Sydney  took  over  from  George  Whalley  the  younger  after  the  latter's  resignation.

Sydney  was  the  son  of  Charles  Buxton, MP  for  a  number  of  constituencies  up  to  1871.  He  was  educated  at  Clifton  College  and  Cambridge. He  was  on  the  London  School  Board  between  1876  and  1882. He  was  a  radical  and  in  1880  published  the  pamphlet  Handbook  to  the  Political  Questions  of  the  Day. He  stood  for  Boston  in  1880.

Sydney  was  defeated  in  1885  but  returned  for  Poplar  in  1886. In  1889  he  cut  short  a  holiday  in  Ireland  to  deal  with  the  Dockers'  strike  in  his  constituency.

From  1892  to  1895  Sydney  was  Under  Secretary  of  state  for  the  Colonies. In  1905  he  joined  the  Cabinet  as  Postmaster-General. In  1910  he  was  promoted  to  President  of  the  Board  of  Trade. In  1912  he  asked  Lord  Loreburn  to  appoint  the  commission  of  inquiry  into  the  Titanic.

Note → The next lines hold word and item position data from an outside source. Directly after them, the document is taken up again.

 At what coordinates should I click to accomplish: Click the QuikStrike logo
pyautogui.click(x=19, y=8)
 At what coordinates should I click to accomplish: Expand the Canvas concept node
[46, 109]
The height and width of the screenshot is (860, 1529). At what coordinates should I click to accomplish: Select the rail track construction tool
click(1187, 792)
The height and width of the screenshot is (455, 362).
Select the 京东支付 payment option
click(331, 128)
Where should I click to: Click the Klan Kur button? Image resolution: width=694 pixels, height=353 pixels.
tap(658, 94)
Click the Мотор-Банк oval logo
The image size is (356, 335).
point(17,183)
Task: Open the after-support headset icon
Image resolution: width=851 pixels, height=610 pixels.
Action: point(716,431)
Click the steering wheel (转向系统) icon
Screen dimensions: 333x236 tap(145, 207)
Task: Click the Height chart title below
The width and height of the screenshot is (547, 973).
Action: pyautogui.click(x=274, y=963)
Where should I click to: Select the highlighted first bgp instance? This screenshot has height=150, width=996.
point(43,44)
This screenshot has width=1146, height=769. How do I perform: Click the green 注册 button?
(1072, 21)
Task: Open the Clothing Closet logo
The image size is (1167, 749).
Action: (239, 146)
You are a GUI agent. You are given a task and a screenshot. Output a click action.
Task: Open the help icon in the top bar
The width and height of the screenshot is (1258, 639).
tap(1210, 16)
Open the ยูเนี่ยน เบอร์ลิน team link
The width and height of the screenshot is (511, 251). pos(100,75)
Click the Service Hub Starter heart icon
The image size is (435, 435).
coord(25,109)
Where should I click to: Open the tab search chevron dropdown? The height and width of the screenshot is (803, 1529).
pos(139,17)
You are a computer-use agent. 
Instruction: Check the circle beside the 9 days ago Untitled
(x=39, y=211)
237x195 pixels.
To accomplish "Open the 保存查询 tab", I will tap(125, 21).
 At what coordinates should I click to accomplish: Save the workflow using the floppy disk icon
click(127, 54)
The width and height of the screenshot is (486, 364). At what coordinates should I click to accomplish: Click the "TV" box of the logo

Sydney  was  generally  in  favour  of  female  suffrage  but  condemned  the  violent  tactics  of  the  suffragettes.

At  the  beginning  of  1914  Sydney  was  appointed  Governor-General  of  South  Africa  and  shortly  afterwards  ennobled  as  Viscount  Buxton. A  popular  revolt  at  the  beginning  of  the  First  World  War  seemed  to  threaten  his  safety  but  Prime  Minister  Botha  put  it  down  and  committted  the  country  to  Britain.  The  two  men  worked  effectively  together  during  the  war  including  conducting  the  invasion  of  South  West  Africa. He  stood  down  in  1920  when  he  was  upgraded  to  an  Earl   but  retained  an  interest  in  the  colony's  affairs  serving  as  president  of  the  African  Society  from  1920  to  1933.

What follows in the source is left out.